A 4-year-old horse would be expected to have 3 permanent incisors, 3 or 4 premolar teeth, and 3 molar teeth, with the third molar tooth erupting but not fully in wear, in each dental quadrant; a canine tooth may or may not be present. The horse of this report had 4 left maxillary molar teeth observed clinically in the oral cavity and radiographically. In contrast, CT imaging clearly revealed 6 left maxillary molar teeth; this included 3 expected teeth and 3 supernumerary teeth. The oral examination and radiographs alone did not reveal the full extent of the anatomic abnormalities at initial evaluation. Additional radiographic projections, such as intraoral radiographic views obtained with a bisecting angle technique and an extraoral right 30° ventral–left dorsal oblique radiographic projection, also did not provide sufficient additional information owing to superimposition. The information gained from CT imaging was considered to be the most valuable and important for identification of the additional teeth and for treatment planning.

Teeth in addition to those indicated by the normal dental formula are considered supernumerary teeth. The nomenclature of supernumerary cheek teeth relies on identification of the extra teeth in the quadrant, which are then named on the basis of their position relative to the normally positioned teeth in the same quadrant.3,4 The prevalence of supernumerary teeth in horses has been reported as < 3%.3,5 These teeth can be found in any region of the equine dentition but are most often found at the caudal regions of the quadrants, particularly distal to the third molar teeth.4,6,7

Supernumerary cheek teeth in the horse often go undiagnosed when the horse is masticating normally and full oral examination has not been performed.3 When secondary sinusitis is absent or only mild periodontal disease is present, the supernumerary teeth can often be addressed in a conservative manner.3 Conservative approaches would include frequent occlusal adjustments and periodontal treatment of the quadrants affected by the supernumerary teeth. Horses having pathological conditions attributable to supernumerary teeth such as sinusitis, advanced periodontal disease, and apical infection of related teeth are treated with dental extraction.3,5,8,9

The horse of this report had mild dysphagia that prompted an oral examination by the referring veterinarian. Because the supernumerary left maxillary second molar tooth (initially thought to be the left maxillary third molar tooth) had a complicated crown fracture and was nonvital, extraction was indicated. The CT examination revealed that the left maxillary third molar tooth was impacted and thus was undetected during visual examination of the oral cavity. The supernumerary left maxillary third molar tooth was extracted to reduce the risk of periodontal disease from the abnormal relationship in the interproximal space and the malocclusion that would be present from this tooth not opposing a mandibular tooth.5 The impacted left maxillary third molar tooth was also expected to erupt once the supernumerary left maxillary second and third molar teeth were extracted, providing space for the third molar tooth to enter the oral cavity. Recheck examination and imaging results of the left maxillary second molar and third molar teeth will indicate whether extraction will be necessary.
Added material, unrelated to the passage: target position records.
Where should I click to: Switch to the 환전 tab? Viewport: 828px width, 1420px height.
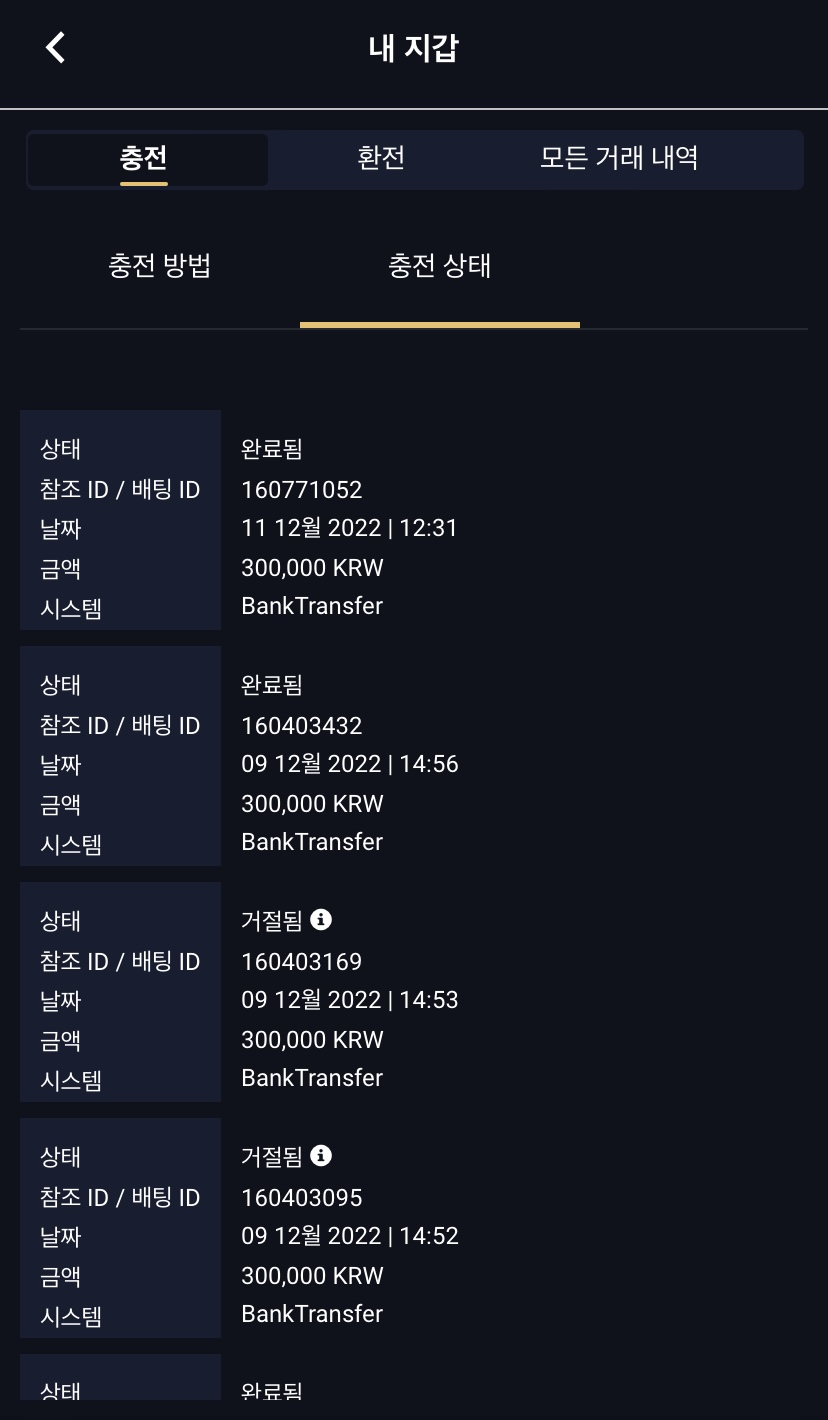(381, 158)
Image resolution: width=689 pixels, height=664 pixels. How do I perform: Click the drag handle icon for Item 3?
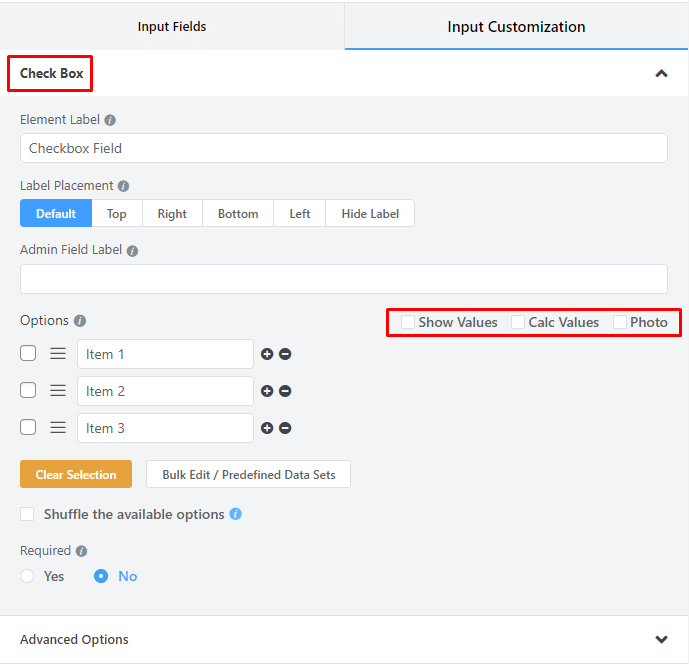tap(58, 428)
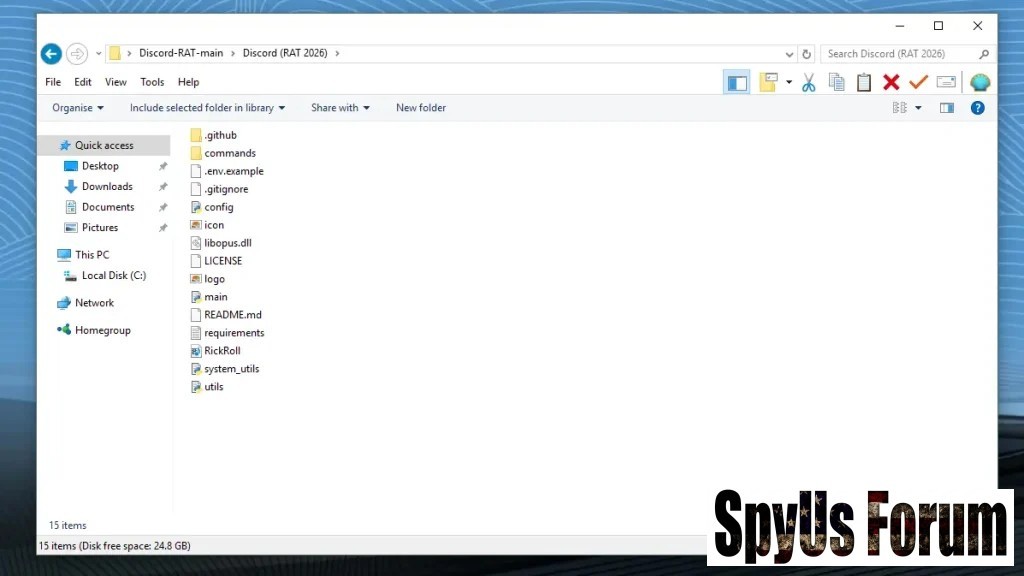Click the Copy icon in toolbar
Viewport: 1024px width, 576px height.
tap(836, 83)
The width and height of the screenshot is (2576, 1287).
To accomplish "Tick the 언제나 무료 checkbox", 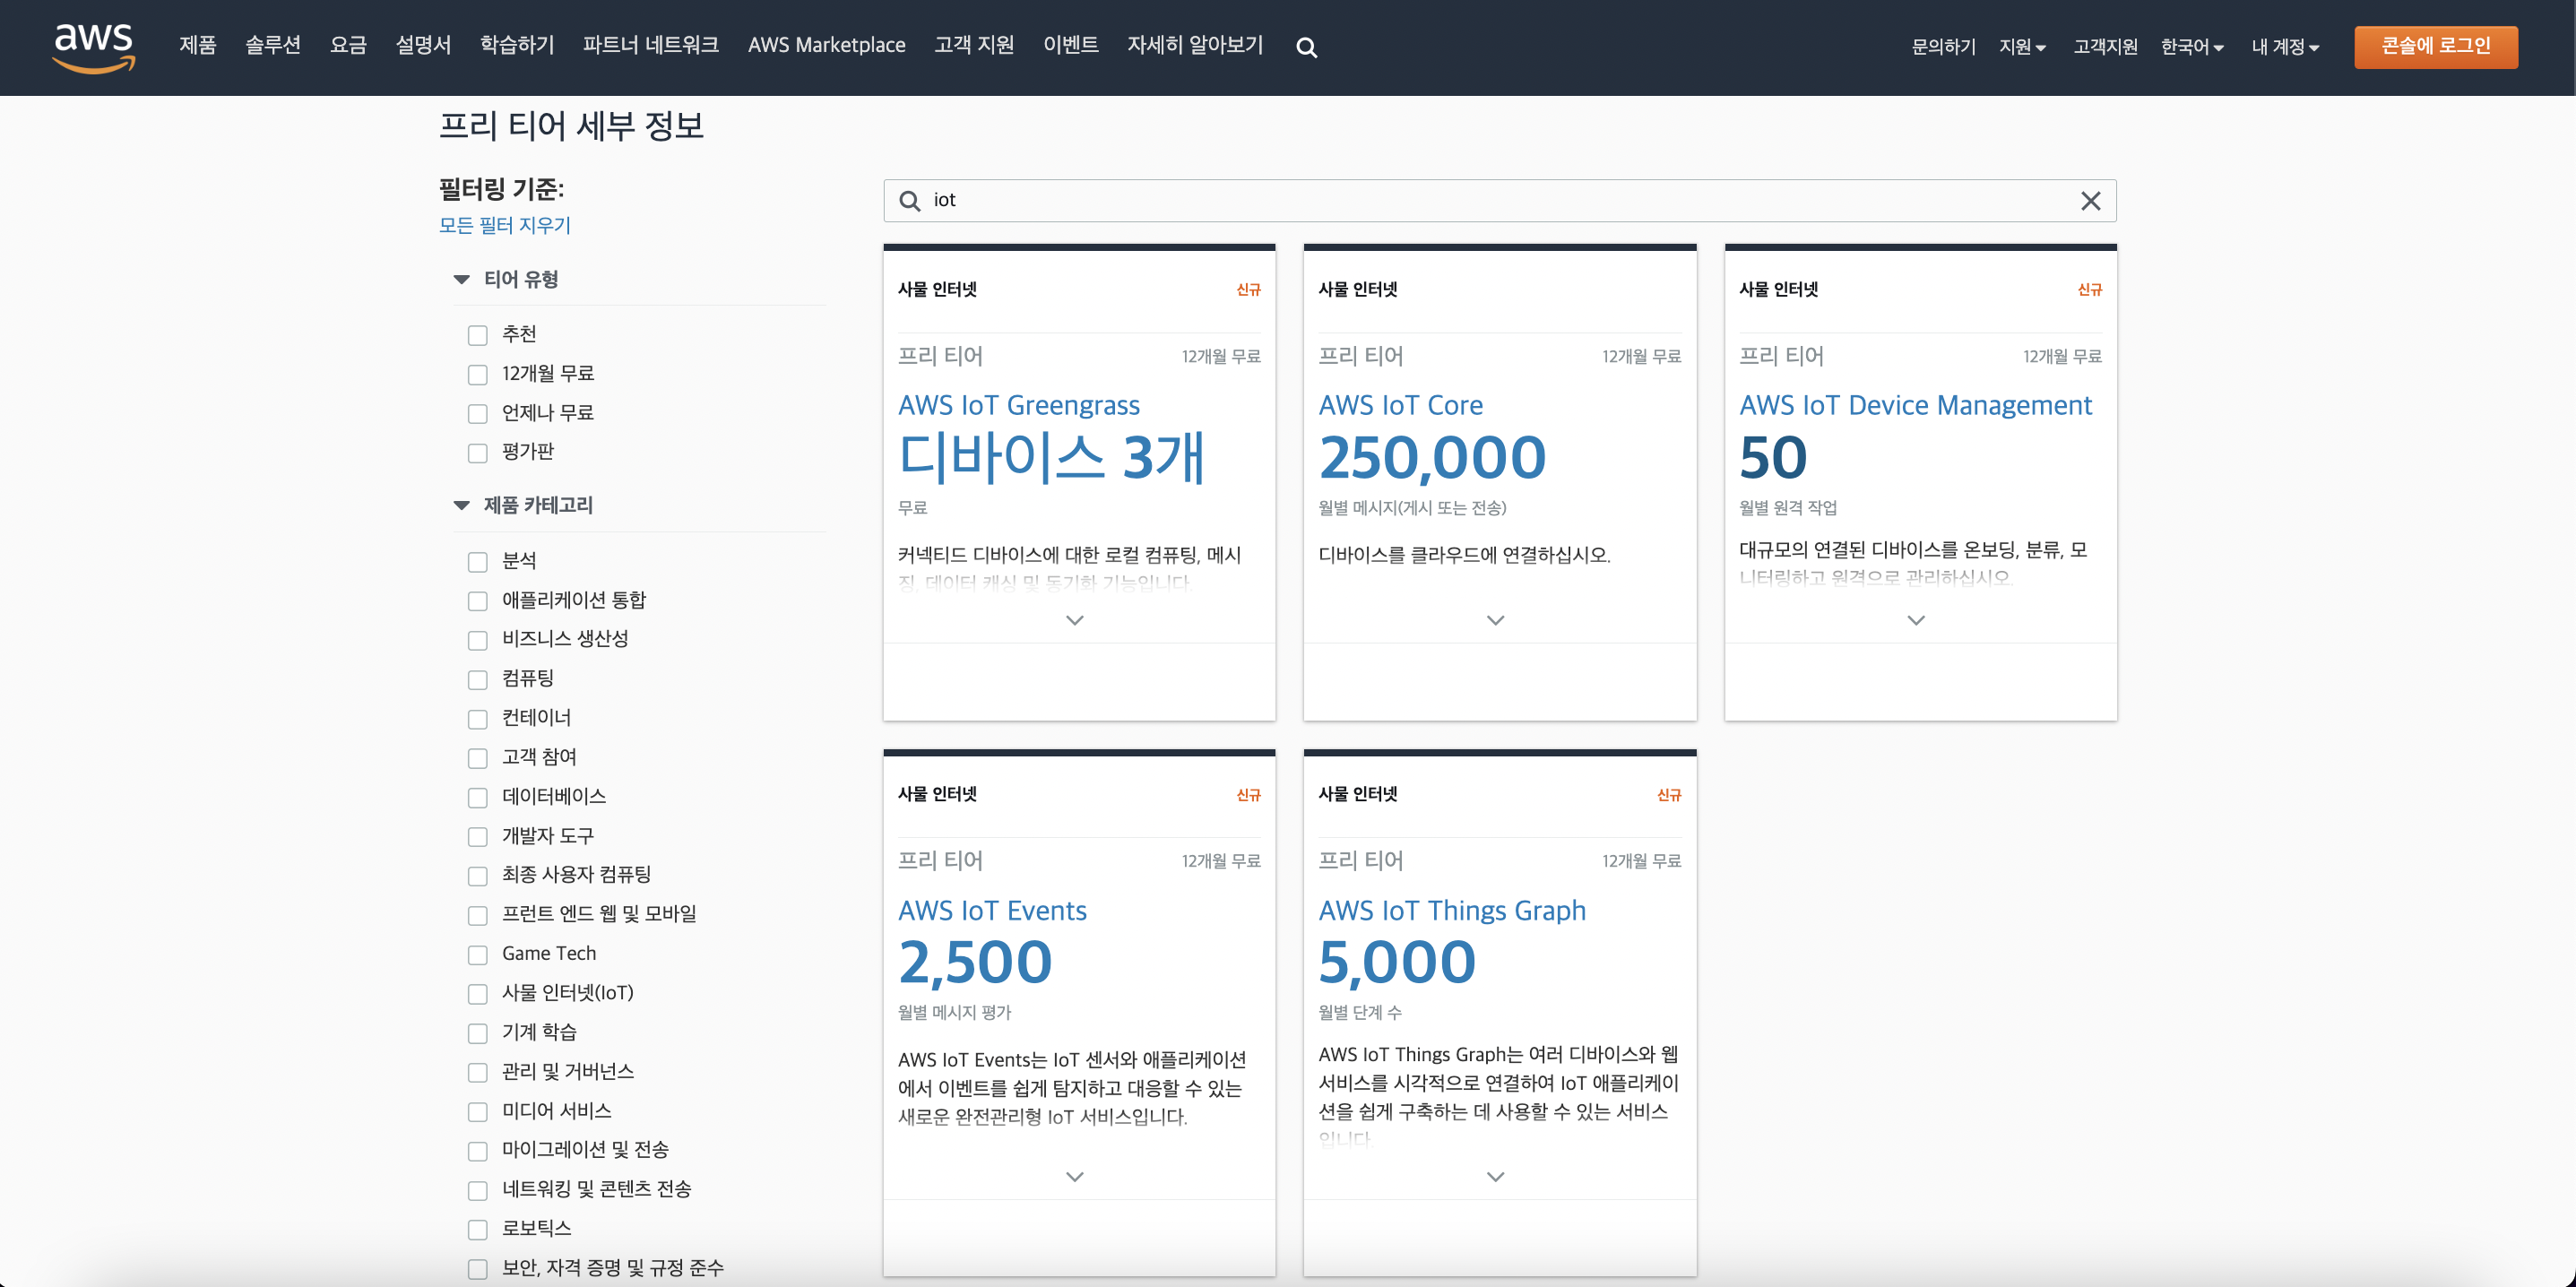I will click(x=478, y=413).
Tooth concrescence is defined as 2 teeth that are joined by the cementum.10 In this horse, the first molar and supernumerary first molar teeth were joined by the cementum at the clinical crown, and tooth structures were separate at the apex. As the clinical crown is worn away by mastication, we expect that a potential space will be created between the crowns in a mesial-to-distal direction. Food may potentially become impacted in such a space, and periodontal disease may ensue; careful monitoring and follow-up examinations are therefore indicated.

a.

GE LightSpeed 16 Scanner, GE Healthcare, Milwaukee, Wis.